Lärare kommenterade 15 april 2016

> So whatever the block can hold in terms of a person's record, it needs to make room for 16 bytes for > the 2 pointers.

correct.

kommenterade 15 april 2016

Just to be 200% sure, this is emphatically NOT 2 pointers per person record, just 2 pointers per block?

Lärare kommenterade 15 april 2016

If I could fit 50 person records in a block, why would I waste 100 pointers? I just need a pointer to the next/earlier block.

kommenterade 15 april 2016

Hi Michael,
Are you allowed to create new tables in order to restructure the data in order to tune brainz? 

Lärare kommenterade 15 april 2016

You can set up non-materialized views if you like. 

But letting you have materialized views of the query answers would defeat the point of the exercise. So use common sense and be prepared to defend you choices. 

kommenterade 15 april 2016

Did everyone else get something of this magnitude for the # of rows per table?

table

kommenterade 15 april 2016

Yes, see 20 comments above the one I posted two days ago.

En användare har tagit bort sin kommentar
En användare har tagit bort sin kommentar
Lärare kommenterade 18 april 2016

Thanks for pointing this out. I have no idea how that error made it in. Fixed now.

kommenterade 18 april 2016

Oops, removed the comment to amend it, I'll paste it back: 

For question 4, there seems to be a mix of 2 questions:

"Give all the names that are shared among several (more than one) different artists. For example I suspect" AND

"Give a list of the names of all tracks by artists who released albums in the '90's" AND

"that the there is more than one artist named 'John Smith'."

I guess it is supposed to be something like "Give all the names that are shared among several (more than one) different artists. For example I suspect that the there is more than one artist named 'John Smith'."?

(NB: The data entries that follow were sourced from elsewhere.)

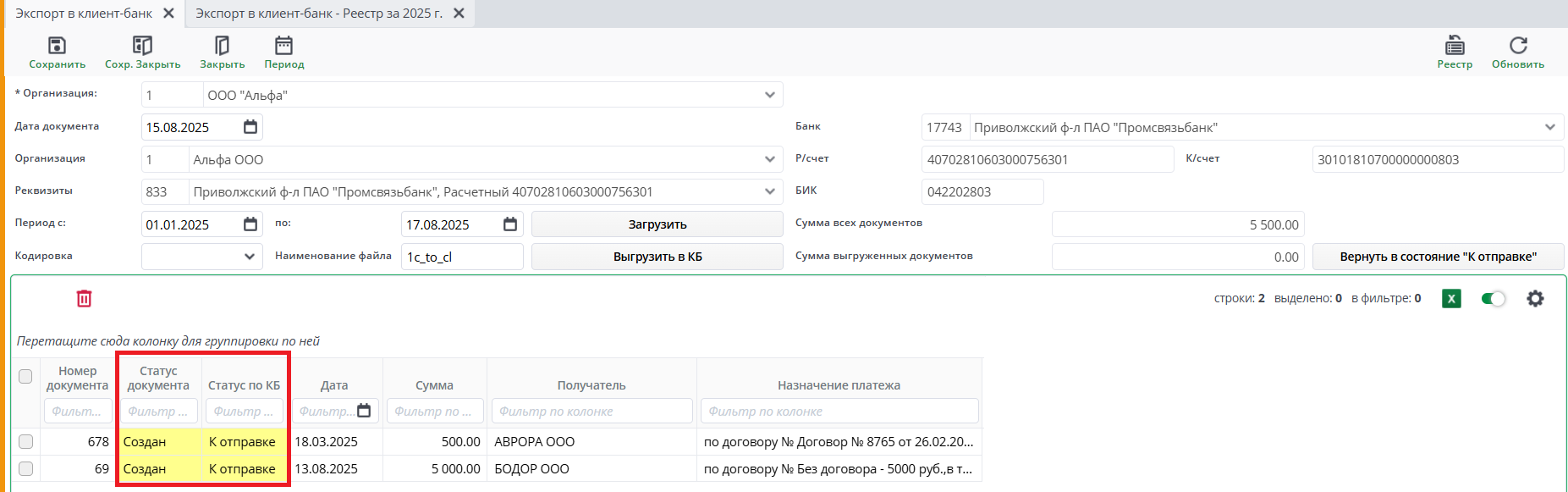This screenshot has height=492, width=1568.
Task: Tick the select-all checkbox in the table header
Action: (x=25, y=377)
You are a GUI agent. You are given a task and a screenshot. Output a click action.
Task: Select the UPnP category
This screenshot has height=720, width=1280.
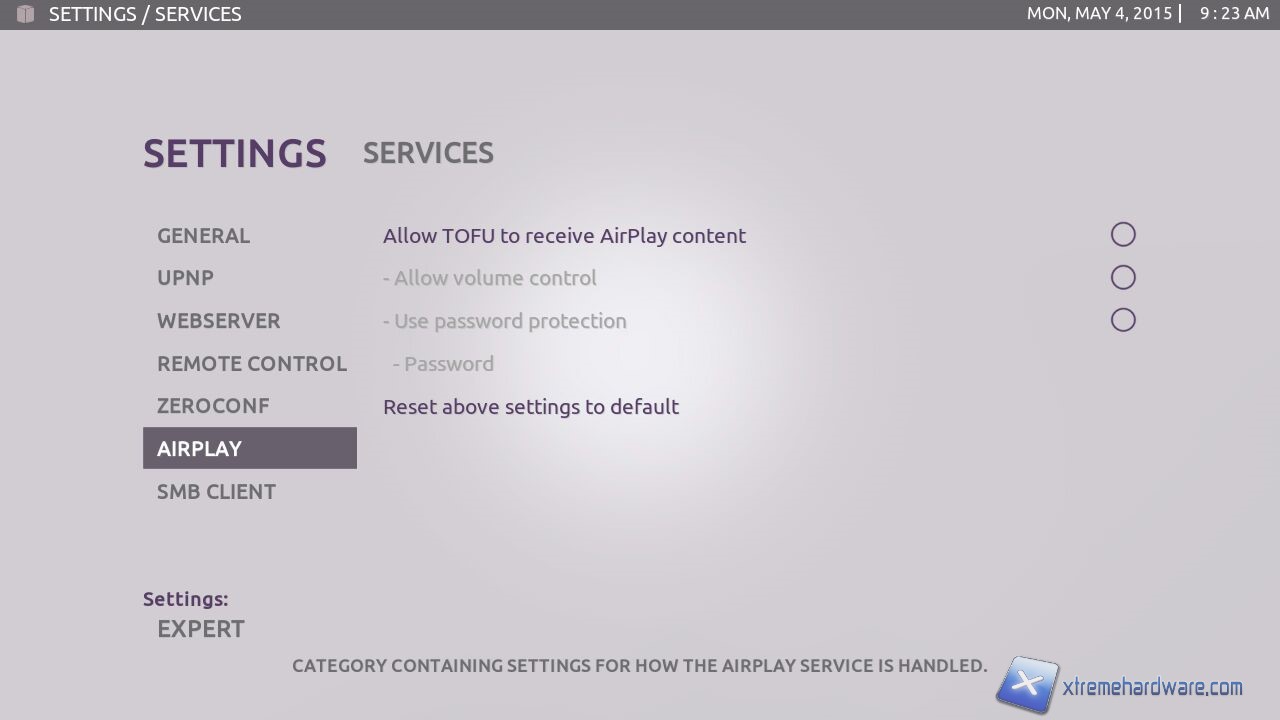tap(186, 278)
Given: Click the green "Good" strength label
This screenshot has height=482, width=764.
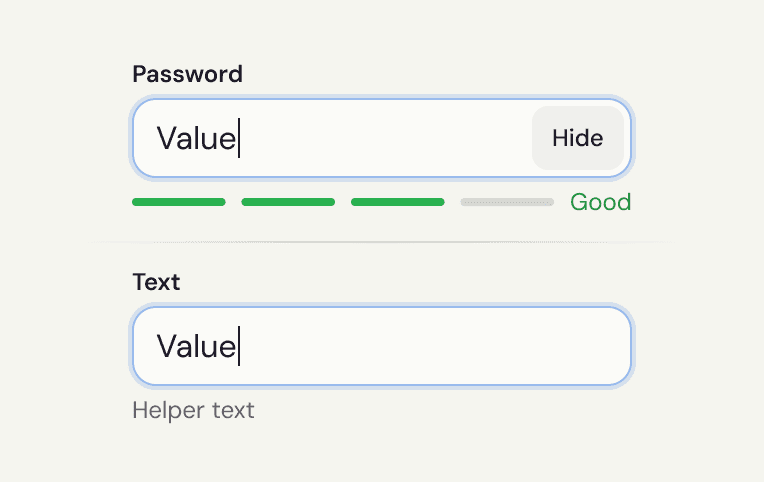Looking at the screenshot, I should [601, 202].
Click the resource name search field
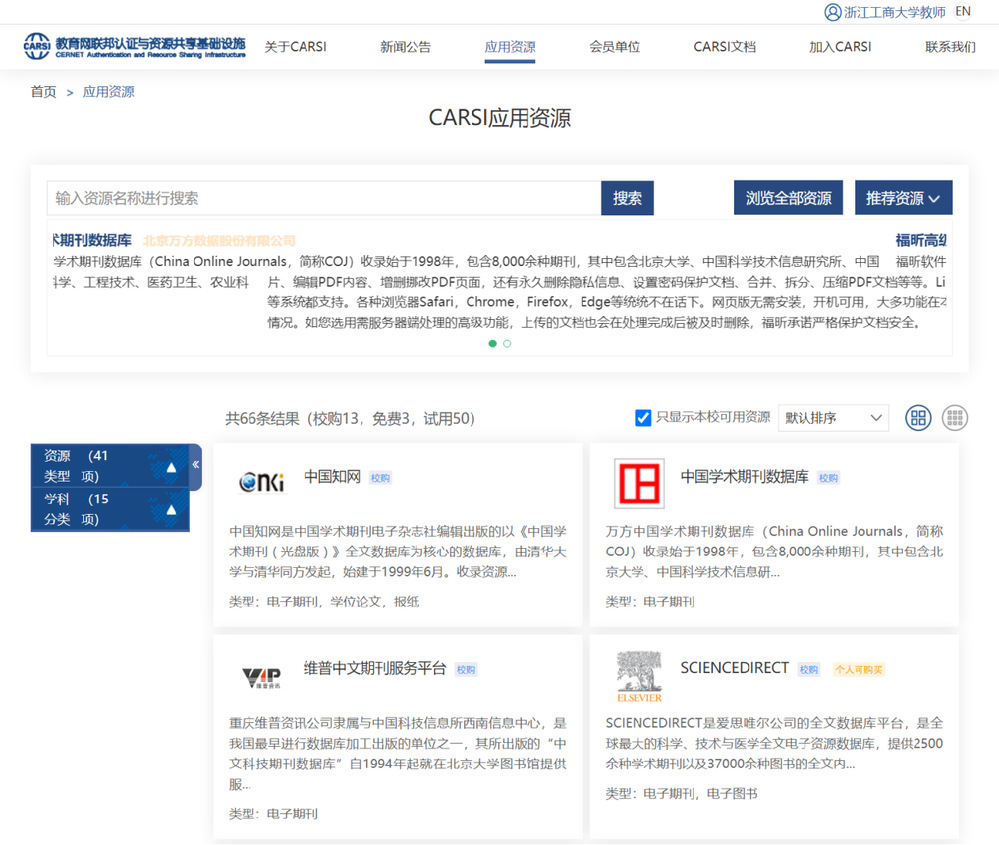This screenshot has height=845, width=999. pyautogui.click(x=324, y=198)
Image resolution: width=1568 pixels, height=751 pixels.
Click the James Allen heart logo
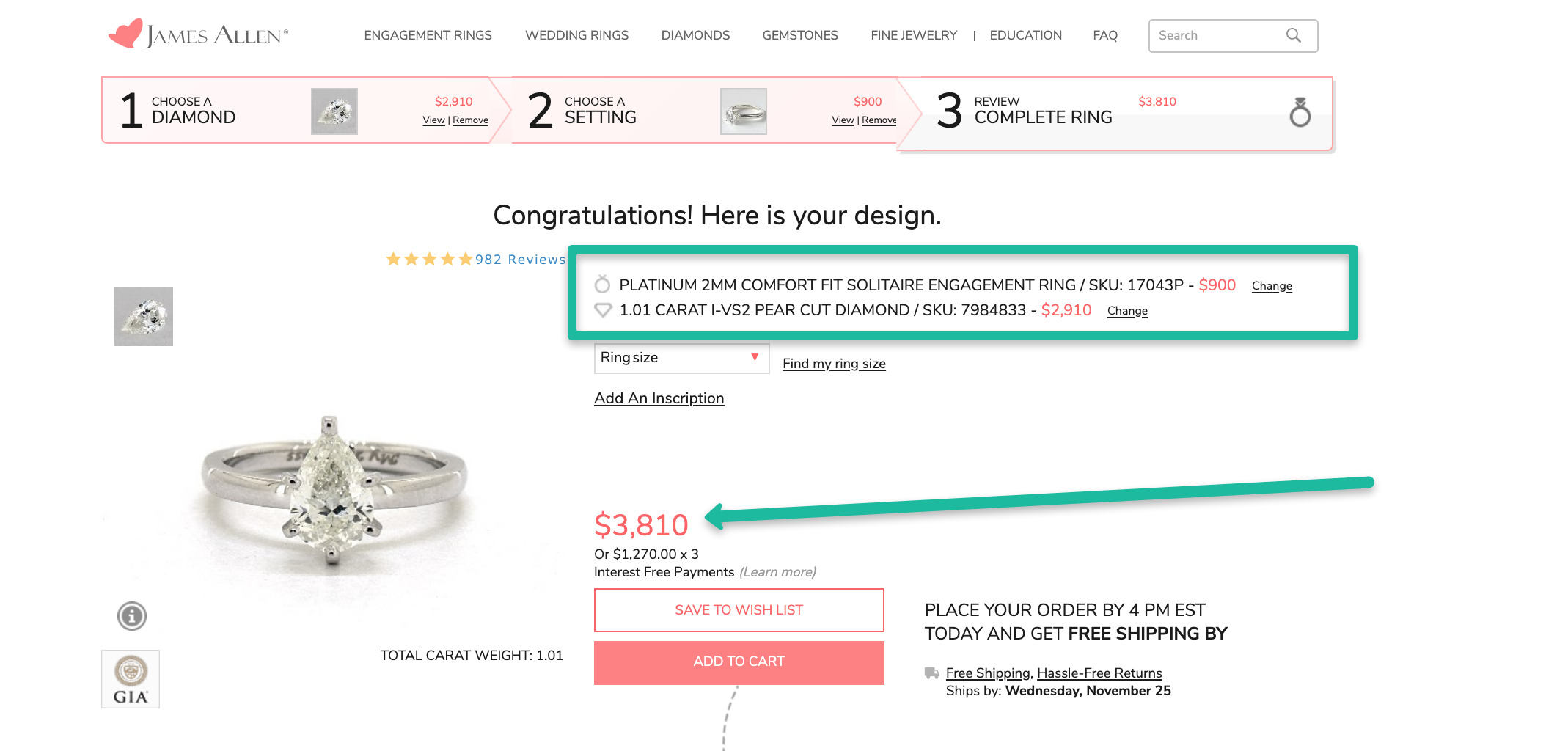(126, 34)
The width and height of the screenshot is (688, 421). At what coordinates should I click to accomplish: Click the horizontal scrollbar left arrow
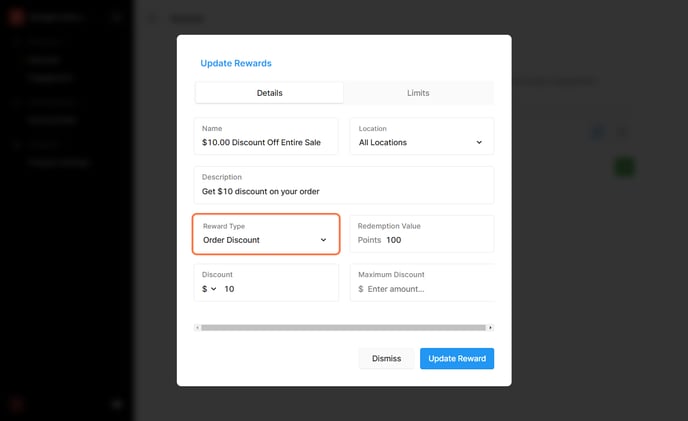(x=197, y=327)
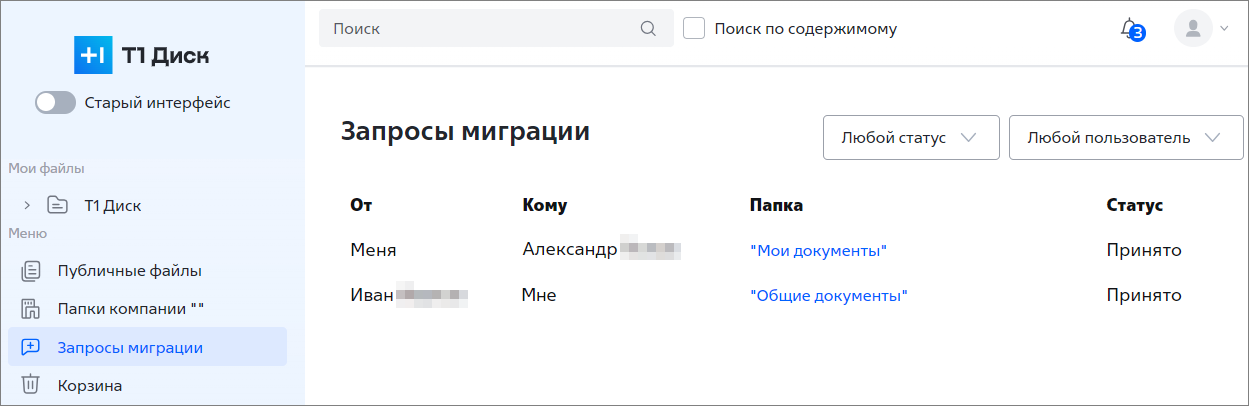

The amendment was about question 6. It's still asking about years, but all my tracks years are 0 like people have commented above. Am I not supposed to look in the years for the tracks? Because albums don't have any column related to year of release as far as I can see.

kommenterade 18 april 2016

Does someone understand which tables the age or birth/death attributes in question 7-9 is supposed to be in? 

kommenterade 18 april 2016

Its my understanding those are the impersonal "begindate" and "enddate" in artist

kommenterade 18 april 2016

so then we need to convert the characters to date type and check that the current begin/end date string does not include "00" somewhere in it because the to_date() function does not like months or days that are 00... hmm...?

kommenterade 18 april 2016

For the age query you can look at the helpful view cp_artist. Otherwise you have to use the to_date() function with a formatting string, e.g. 'YYYY-MM-DD'. I would also look up how the function date_part() and age() behave because using them you can solve this quite easily.

kommenterade 28 april 2016

When will we get results for this recitation?

kommenterade 28 april 2016

I know at least of two people that can already see them on Rapp.

Lärare kommenterade 4 maj 2016

Yeah, the results for recitation #2 have been posted for quite some time. If you have a problem, then take contact with your recitation leader.